The DACPA, in its current form, tasks the Illinois Department of Financial and Professional Regulation (IDFPR) with overseeing the complex and rapidly evolving digital asset sector. Critics include cities who argue that the bill injects new complexity and expense. They are disappointed that it does not provide any quantifiable benefits to consumers or the industry.
The bill’s wide reach is seen as the biggest sticking point in ongoing negotiations.

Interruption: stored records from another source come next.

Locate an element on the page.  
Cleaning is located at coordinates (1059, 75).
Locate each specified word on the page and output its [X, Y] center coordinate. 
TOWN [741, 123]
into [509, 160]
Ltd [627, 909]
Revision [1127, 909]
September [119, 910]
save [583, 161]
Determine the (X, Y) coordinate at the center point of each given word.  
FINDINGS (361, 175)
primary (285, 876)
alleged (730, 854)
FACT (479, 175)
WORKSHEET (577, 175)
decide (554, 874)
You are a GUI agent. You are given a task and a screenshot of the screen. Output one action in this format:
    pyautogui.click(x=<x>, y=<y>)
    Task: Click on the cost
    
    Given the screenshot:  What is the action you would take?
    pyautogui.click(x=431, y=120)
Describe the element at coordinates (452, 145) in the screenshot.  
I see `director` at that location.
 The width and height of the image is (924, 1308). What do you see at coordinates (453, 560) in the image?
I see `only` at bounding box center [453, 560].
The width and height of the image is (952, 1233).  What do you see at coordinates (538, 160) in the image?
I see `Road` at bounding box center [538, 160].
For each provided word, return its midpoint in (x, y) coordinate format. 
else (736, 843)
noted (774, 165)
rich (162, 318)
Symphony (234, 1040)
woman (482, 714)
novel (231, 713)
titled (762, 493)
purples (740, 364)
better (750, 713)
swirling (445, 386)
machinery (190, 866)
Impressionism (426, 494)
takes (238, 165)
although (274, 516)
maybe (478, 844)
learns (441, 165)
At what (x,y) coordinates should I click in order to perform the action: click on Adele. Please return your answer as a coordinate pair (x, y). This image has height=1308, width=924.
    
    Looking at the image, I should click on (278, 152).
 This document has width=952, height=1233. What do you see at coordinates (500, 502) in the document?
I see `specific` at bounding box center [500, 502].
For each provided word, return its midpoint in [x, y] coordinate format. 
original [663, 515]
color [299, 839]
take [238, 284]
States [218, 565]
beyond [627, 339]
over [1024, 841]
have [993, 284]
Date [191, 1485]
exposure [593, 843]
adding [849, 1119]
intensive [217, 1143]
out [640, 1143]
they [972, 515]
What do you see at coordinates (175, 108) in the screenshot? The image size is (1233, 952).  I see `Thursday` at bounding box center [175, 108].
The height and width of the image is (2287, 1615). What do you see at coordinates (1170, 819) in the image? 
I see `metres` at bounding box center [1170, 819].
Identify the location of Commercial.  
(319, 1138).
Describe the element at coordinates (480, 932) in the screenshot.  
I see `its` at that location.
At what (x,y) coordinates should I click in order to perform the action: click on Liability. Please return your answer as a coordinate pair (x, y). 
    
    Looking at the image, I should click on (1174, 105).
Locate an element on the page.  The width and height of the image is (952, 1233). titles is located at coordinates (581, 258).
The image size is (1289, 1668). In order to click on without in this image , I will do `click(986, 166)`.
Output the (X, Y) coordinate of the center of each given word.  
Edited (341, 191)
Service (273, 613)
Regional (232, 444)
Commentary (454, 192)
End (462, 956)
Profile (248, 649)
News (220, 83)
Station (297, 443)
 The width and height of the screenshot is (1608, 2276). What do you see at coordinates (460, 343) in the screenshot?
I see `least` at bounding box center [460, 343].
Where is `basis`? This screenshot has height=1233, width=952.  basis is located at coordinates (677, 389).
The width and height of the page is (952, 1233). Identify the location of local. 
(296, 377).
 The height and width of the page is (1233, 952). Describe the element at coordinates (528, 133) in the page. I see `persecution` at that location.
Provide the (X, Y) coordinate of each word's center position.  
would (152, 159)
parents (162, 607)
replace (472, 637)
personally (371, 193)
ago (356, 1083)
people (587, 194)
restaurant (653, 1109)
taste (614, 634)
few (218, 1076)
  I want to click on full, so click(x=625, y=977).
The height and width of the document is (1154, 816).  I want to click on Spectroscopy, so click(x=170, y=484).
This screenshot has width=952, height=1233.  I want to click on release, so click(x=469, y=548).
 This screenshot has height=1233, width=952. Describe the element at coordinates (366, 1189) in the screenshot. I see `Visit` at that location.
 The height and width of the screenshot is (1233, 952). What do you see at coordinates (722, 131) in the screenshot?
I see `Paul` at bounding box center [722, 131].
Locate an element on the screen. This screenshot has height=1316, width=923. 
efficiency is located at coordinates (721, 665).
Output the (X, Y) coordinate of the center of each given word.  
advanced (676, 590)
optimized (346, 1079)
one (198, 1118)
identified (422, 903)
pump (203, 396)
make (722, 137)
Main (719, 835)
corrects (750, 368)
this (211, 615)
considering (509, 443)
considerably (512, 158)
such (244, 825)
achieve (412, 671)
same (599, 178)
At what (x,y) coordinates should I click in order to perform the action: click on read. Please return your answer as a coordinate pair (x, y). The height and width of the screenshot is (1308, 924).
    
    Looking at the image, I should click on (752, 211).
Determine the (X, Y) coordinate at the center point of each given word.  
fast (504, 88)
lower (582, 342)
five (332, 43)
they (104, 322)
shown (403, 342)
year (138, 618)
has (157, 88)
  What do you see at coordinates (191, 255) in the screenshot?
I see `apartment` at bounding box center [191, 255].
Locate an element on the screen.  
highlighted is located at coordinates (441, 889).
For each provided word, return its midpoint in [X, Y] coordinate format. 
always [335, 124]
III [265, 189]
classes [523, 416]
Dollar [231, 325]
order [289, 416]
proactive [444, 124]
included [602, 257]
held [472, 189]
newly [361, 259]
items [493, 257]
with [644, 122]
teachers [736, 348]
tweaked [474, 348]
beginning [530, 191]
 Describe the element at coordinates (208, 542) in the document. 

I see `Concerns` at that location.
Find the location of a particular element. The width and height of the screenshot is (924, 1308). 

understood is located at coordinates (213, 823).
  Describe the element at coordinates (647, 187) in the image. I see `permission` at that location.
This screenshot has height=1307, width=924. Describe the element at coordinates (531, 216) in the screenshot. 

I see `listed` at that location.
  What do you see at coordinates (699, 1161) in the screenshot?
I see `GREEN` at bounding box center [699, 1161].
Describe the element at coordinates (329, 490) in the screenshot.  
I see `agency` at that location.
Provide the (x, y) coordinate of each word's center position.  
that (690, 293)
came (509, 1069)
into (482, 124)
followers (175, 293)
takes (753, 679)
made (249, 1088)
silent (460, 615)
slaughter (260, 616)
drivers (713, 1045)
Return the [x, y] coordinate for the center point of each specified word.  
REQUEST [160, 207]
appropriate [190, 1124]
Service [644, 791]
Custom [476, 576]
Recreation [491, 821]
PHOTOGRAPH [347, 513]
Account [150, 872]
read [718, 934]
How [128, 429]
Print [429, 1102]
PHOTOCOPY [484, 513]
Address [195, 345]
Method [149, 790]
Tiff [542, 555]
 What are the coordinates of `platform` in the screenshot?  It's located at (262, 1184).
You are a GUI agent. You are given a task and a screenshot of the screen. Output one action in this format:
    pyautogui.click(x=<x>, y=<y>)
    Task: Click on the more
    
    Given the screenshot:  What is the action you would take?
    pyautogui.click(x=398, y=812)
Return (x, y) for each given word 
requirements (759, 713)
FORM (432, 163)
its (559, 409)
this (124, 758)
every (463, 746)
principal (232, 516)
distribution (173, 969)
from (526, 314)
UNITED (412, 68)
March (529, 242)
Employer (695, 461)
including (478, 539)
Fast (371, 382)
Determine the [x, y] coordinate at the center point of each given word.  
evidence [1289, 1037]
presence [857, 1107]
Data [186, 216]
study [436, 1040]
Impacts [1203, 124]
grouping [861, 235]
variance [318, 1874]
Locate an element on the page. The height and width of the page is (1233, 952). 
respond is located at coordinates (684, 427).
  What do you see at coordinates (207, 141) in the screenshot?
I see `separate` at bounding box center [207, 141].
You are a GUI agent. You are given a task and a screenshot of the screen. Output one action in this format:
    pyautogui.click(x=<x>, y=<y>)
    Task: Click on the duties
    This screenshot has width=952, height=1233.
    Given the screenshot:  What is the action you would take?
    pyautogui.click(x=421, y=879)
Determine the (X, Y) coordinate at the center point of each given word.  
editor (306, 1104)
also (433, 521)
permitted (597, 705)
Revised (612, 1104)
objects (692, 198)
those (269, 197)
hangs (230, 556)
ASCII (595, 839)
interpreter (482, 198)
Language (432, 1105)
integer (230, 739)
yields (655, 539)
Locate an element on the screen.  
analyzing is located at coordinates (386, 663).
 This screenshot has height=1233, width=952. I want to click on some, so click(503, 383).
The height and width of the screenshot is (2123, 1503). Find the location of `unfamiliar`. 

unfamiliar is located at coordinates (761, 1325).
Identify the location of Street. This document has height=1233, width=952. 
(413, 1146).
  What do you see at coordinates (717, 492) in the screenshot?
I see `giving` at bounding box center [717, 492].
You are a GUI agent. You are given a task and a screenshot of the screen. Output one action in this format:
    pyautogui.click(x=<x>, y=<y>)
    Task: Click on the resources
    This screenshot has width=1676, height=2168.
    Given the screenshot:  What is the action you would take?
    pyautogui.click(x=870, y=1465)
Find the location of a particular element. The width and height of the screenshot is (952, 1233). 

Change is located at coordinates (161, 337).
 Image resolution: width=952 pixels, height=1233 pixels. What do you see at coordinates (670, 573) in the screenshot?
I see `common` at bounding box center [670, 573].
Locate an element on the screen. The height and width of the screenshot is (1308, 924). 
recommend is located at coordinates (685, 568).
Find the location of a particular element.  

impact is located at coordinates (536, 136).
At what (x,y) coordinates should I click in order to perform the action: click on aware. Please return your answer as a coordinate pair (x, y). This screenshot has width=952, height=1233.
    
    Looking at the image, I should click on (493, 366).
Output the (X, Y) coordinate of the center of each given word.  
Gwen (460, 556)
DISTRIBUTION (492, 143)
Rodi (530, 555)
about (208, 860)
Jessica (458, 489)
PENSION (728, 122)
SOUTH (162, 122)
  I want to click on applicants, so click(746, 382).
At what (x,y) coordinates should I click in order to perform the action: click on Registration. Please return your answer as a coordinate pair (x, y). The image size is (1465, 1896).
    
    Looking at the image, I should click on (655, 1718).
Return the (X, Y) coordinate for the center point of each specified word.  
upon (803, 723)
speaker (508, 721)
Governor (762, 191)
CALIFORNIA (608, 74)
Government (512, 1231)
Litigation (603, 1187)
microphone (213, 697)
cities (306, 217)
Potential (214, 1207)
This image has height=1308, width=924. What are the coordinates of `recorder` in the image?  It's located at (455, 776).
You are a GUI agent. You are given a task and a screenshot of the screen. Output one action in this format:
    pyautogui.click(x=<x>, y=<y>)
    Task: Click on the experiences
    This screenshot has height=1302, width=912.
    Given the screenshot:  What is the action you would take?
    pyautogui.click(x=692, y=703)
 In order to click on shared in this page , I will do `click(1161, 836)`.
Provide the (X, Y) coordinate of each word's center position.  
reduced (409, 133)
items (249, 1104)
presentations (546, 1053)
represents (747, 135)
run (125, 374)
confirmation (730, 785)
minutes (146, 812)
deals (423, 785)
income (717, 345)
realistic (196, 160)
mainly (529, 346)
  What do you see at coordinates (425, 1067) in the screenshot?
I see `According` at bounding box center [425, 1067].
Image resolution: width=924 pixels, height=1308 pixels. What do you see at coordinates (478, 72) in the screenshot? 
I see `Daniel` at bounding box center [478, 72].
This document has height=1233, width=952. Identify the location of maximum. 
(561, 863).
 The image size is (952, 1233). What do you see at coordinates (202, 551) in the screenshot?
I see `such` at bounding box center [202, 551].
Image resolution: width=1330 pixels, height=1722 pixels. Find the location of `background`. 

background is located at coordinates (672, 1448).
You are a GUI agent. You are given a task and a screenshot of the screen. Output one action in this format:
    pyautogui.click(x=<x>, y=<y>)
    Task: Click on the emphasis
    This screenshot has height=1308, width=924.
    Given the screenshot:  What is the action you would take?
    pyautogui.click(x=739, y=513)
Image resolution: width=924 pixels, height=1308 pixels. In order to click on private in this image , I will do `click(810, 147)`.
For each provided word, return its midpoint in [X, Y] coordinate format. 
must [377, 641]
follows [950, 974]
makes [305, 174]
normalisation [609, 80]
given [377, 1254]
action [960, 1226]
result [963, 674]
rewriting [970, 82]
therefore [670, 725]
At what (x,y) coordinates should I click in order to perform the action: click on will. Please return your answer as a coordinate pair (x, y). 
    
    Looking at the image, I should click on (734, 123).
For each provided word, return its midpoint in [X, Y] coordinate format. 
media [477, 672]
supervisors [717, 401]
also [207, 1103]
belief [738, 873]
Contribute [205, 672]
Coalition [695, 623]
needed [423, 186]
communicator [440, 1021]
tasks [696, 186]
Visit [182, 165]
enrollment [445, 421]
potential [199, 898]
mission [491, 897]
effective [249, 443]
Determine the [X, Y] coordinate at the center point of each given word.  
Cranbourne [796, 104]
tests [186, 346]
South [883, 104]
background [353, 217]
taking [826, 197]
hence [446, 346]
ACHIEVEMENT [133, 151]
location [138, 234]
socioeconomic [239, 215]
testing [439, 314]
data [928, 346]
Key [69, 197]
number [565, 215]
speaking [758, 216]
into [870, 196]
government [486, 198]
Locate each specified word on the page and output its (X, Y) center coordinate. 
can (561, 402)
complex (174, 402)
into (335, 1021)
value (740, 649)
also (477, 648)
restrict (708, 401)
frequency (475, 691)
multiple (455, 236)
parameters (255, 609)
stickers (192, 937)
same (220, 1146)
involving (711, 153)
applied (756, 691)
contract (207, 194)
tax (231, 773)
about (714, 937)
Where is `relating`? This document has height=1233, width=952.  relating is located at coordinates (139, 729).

At the same time, it would burden real established Illinois-based startups building real-world applications on blockchain with crushing costs and compliance burdens. Concerns are rising that the DACPA could create a two-tiered system, where only large, well-funded companies can afford to navigate the complex licensing regime, effectively shutting out smaller innovators.
Still, critics point out that the IDFPR is currently undergoing its own modernization efforts. This agency is charged with enforcing the DACPA. This is due, in large part, to the department’s reliance on paper applications. Just last year, it declared its processing delays a “crisis.” Experts question whether the IDFPR is equipped to effectively regulate the complex and dynamic digital asset space, especially given its existing challenges.
The Illinois regulatory regime proposed is far more sweeping than New York’s comparatively mild BitLicense. This very same system was put in place down in 2015. New York’s BitLicense, since its inception, has issued a little over 30 licenses. Most of these crypto companies have answered with geoblocks to prevent New Yorkers from using their services, stifling consumer access and New York-based innovation of the technology.
The extreme breadth of the DACPA is dangerous. It would inadvertently put the businesses it’s trying to regulate out of business. Illinois crypto firms continue making meaningful contributions to the state under current state and federal regulatory frameworks. They have Money Transmitter Licenses and meet regulatory burdens from agencies including the SEC, CFTC, and DOJ.
Opponents of DACPA have claimed that it misses the mark in a number of ways. They say the penalty is too low to be an effective disincentive for illegal drug trafficking. They caution that the bill’s sweeping scope and complex mandates could accidentally quash innovation and investment in Illinois. In the extreme, this might lead startups to look for more hospitable regulatory climates in other countries.